→ The problem: Exactly the lines starting at the line containing "You are a computer-use agent." and ending at the line containing "Instruction: Click the" are to be written out from the listing below, both included.

→ Dataset records:
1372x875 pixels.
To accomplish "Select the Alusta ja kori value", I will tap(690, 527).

* * *

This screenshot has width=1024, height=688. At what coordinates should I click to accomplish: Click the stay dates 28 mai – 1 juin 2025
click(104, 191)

--

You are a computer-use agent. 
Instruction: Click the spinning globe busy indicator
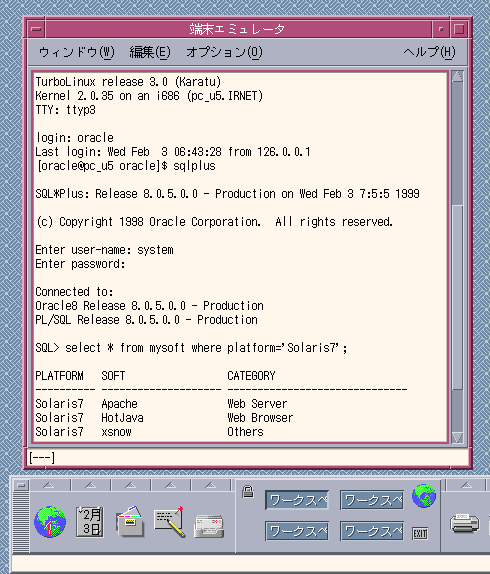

→ Task output:
You are a computer-use agent. 
Instruction: Click the spinning globe busy indicator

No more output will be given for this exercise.